Cosco, the Chinese giant, did not respond to a request for comment. A spokesman for Hapag-Lloyd, which has a fleet of over 250 container ships and is based in Hamburg, Germany, said the company planned to go around Africa until Jan. 9 and then assess the situation.
Some container vessels still using the Red Sea may be headed to or coming from ports there, like those in Saudi Arabia.
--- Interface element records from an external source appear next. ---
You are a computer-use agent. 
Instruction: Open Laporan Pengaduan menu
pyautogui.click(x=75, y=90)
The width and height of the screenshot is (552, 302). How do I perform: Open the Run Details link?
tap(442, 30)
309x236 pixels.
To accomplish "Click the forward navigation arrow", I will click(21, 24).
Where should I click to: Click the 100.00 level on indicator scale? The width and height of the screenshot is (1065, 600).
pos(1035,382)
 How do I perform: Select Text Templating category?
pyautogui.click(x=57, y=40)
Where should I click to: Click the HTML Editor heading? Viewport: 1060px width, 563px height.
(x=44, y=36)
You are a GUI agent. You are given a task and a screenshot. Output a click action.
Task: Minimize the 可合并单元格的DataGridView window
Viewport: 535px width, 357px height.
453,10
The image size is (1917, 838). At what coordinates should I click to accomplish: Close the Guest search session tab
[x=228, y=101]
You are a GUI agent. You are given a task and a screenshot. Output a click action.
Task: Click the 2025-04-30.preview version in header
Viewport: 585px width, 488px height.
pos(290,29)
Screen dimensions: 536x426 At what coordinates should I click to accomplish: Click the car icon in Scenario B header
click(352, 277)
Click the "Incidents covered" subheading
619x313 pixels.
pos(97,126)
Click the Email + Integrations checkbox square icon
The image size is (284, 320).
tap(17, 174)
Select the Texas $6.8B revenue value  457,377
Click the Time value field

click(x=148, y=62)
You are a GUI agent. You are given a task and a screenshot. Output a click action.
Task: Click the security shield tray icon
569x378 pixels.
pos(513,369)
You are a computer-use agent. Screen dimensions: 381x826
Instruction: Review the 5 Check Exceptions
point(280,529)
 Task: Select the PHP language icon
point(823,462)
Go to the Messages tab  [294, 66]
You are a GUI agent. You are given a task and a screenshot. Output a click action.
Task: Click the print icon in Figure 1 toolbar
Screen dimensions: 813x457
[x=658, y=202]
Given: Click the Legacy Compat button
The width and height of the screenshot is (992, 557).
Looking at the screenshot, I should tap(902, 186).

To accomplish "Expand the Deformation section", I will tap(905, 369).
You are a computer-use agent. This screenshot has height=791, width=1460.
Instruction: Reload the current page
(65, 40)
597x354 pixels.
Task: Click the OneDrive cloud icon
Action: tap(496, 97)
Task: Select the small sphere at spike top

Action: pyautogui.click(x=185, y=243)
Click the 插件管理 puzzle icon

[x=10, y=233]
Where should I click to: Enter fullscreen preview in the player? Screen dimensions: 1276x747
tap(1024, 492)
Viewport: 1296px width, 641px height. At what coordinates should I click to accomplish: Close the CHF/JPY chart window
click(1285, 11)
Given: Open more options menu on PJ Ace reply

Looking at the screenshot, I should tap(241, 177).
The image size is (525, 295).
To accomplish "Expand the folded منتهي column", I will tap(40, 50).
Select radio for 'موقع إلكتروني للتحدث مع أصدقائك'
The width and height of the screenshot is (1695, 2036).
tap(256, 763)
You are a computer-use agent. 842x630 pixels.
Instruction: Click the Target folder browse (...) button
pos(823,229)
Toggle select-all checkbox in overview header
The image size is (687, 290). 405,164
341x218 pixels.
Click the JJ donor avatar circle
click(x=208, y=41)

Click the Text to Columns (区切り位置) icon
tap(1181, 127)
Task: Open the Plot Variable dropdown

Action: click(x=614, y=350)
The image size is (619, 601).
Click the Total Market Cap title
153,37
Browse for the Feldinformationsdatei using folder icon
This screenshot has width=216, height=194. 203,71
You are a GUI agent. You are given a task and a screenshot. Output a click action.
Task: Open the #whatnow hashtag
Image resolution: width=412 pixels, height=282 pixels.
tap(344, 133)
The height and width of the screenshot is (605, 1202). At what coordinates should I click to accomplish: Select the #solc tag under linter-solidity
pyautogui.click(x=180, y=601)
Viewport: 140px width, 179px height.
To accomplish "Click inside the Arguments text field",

For financial reasons, some smaller container ships are also continuing to transit the Red Sea for trips between Europe and Asia.
The quickest route to ports on the US East Coast from China is through the Panama Canal. But shipping companies that avoided that canal because of the drought must now sail for even longer as they detour around the Cape of Good Hope. The Cape journey takes 10 days longer, or some 40 percent more, than traveling through the Panama Canal, Flexport calculates.
The cost of transporting a container to an East Coast port from China has soared to around $3,900 from $2,300 before the Red Sea attacks, says Zvi Schreiber, the chief executive of Freightos, a digital shipping marketplace. When the shipping logjam was at its worst during the pandemic, the cost could be over $20,000.
Insurance costs, usually no more than 0.2 perc ent of the value of a vessel per journey, jumped to 0.7 per cent for ships planning to enter the Red Sea, said Forgione of the trade institute. Christian Roeloffs, co-chief executive of Container xChange, said in an email that the current supply chain disruptions from China appeared “relatively modest” compared with what happened when the country imposed lockdowns during the pandemic.